Остался я, забыли, что ли. Сторожу... День живу, сухари ем. Второй день не стало сухарей. На третий — так голодно стало... Пошел искать, нашел гриб. Воду в жестянке закипятил, с грибом съел — все вырвало. Что делать? За мной не идут... К вечеру хоть помирать впору, живот болит, корчит, рвет... Холера напала, пришли и в барак взяли... Вот те и вся моя служба была...
Нигде я такого жасмину не видал: не куст — дерево... Дух сердце держит... В такую рощу жасминную нас и поставили. Легли, дохнуть тяжко от жасмину... В голове ровно старая бабка сказку сказывает. Верных мыслей нет, ни скуки, ни страху,— сказка, да и только... Однако скоро сказка та покончилась... Ударило по самому жасмину, перестало чудиться, как Степняков благим матом ноги жалеть стал: обоих лишился... Я вон в той же сказке глаз проглядел... Лиха бабка пусть ему сказку сказывает...
Денщику подвиг один: заря в оконце, сапоги что солнце. А я ошибся малость, пожалел, что горячего он долго не ел, да и пошел с кастрюлею, а меня по ногам пулею...
Исстрадался я очень.
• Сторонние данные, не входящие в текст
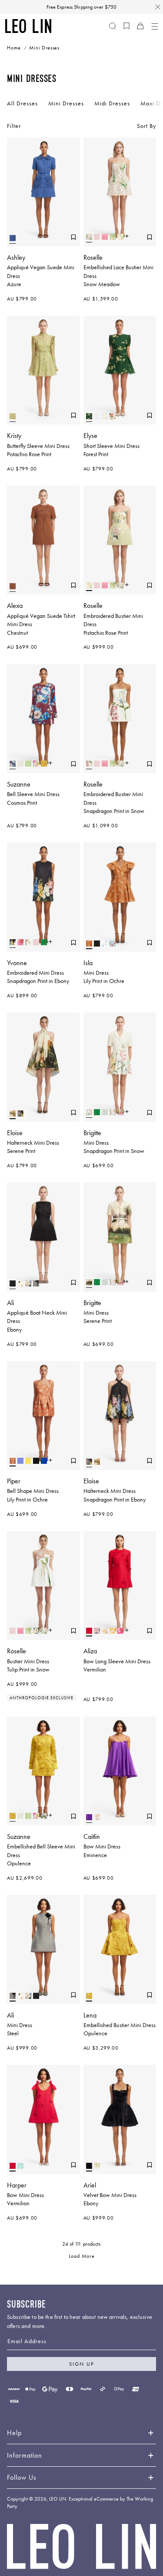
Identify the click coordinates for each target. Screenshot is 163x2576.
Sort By (146, 126)
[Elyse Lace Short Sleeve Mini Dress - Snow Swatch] (97, 416)
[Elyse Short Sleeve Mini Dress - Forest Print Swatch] (89, 416)
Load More (82, 2256)
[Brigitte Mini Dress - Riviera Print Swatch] (120, 1112)
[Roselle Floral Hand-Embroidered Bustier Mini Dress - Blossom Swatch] (36, 1631)
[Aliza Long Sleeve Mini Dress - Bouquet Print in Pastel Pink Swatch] (97, 1631)
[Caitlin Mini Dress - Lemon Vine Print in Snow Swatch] (97, 1817)
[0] (126, 26)
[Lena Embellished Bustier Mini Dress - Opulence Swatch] (89, 1996)
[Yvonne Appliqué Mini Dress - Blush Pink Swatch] (36, 942)
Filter (14, 126)
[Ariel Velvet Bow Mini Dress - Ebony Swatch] (89, 2166)
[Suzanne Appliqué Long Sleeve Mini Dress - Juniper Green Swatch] (28, 764)
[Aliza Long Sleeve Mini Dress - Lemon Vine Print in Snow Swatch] (105, 1631)
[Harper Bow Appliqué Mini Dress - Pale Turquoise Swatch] (20, 2166)
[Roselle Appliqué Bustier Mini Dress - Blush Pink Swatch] (97, 237)
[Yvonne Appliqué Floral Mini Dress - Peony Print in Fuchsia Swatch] (20, 942)
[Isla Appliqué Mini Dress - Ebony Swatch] (97, 943)
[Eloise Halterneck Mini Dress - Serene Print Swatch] (13, 1113)
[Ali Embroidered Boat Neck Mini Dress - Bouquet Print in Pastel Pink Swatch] (28, 1283)
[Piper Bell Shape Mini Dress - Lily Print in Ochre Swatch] (13, 1461)
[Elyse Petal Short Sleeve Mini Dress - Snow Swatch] (105, 416)
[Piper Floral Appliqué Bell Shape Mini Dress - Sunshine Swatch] (28, 1461)
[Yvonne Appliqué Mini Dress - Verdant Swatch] (44, 942)
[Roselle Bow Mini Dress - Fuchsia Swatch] (105, 237)
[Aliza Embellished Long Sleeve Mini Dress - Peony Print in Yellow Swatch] (113, 1631)
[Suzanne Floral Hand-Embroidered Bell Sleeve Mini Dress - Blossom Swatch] (44, 1816)
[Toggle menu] (154, 26)
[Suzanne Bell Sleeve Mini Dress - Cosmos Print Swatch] (13, 764)
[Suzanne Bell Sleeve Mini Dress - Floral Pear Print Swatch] (36, 764)
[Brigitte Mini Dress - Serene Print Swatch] (89, 1282)
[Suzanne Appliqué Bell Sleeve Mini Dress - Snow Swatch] (20, 764)
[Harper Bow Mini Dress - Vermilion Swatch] (13, 2166)
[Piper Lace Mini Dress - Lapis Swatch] (44, 1461)
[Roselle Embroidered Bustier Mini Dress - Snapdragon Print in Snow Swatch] (89, 764)
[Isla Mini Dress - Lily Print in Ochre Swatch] (89, 943)
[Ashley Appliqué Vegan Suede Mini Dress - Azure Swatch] (13, 238)
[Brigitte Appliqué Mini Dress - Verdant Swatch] (97, 1112)
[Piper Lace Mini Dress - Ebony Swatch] (36, 1461)
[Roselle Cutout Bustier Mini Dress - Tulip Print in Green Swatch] (113, 237)
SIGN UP (81, 2364)
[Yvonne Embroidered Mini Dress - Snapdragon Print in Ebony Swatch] (13, 942)
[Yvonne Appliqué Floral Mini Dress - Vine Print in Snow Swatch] (28, 942)
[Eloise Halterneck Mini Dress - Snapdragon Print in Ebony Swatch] (20, 1113)
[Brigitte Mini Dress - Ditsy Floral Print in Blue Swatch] (105, 1112)
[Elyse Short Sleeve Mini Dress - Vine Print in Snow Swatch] (113, 416)
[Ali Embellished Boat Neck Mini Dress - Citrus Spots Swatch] (20, 1283)
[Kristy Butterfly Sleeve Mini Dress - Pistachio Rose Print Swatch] (13, 416)
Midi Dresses (112, 103)
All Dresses (22, 103)
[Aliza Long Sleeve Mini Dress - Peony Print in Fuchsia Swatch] (120, 1631)
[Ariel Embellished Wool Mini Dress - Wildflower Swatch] (97, 2166)
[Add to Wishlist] (73, 237)
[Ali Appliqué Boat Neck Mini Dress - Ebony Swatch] (13, 1283)
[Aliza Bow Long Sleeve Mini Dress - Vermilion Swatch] (89, 1631)
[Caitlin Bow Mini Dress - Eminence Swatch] (89, 1817)
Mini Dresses (66, 103)
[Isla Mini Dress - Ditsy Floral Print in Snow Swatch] (105, 943)
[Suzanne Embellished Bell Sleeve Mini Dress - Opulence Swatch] (44, 764)
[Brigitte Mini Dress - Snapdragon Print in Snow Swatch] (89, 1112)
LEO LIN (57, 2498)
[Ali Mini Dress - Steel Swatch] (36, 1283)
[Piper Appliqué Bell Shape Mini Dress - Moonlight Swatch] (20, 1461)
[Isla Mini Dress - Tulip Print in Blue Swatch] (113, 943)
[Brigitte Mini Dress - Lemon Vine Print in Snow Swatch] (113, 1112)
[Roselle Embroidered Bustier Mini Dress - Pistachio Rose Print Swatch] (120, 237)
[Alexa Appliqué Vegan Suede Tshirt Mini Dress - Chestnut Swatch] (13, 586)
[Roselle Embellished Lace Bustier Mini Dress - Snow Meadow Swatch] (89, 237)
Как принесли меня, раздели дочиста, на стол положили и стали вежливенько коло раны мыть — свету невзвидел, лучше бы на поле сдох... А кричать совещусь до того, скорее память потеряю, а не крикну, так чего-то совестно... Тут надели мне намордник и считать приказали. До десяти насчитал, а в ушах словно фортопьяны играют. На одиннадцатом как в воду ухнул, на тот свет... Прокинулся, кроме что боли страшусь, ничего в уме не имею... А как опомнился, ан они меня на целый на аршин окорнали... Изукрасили.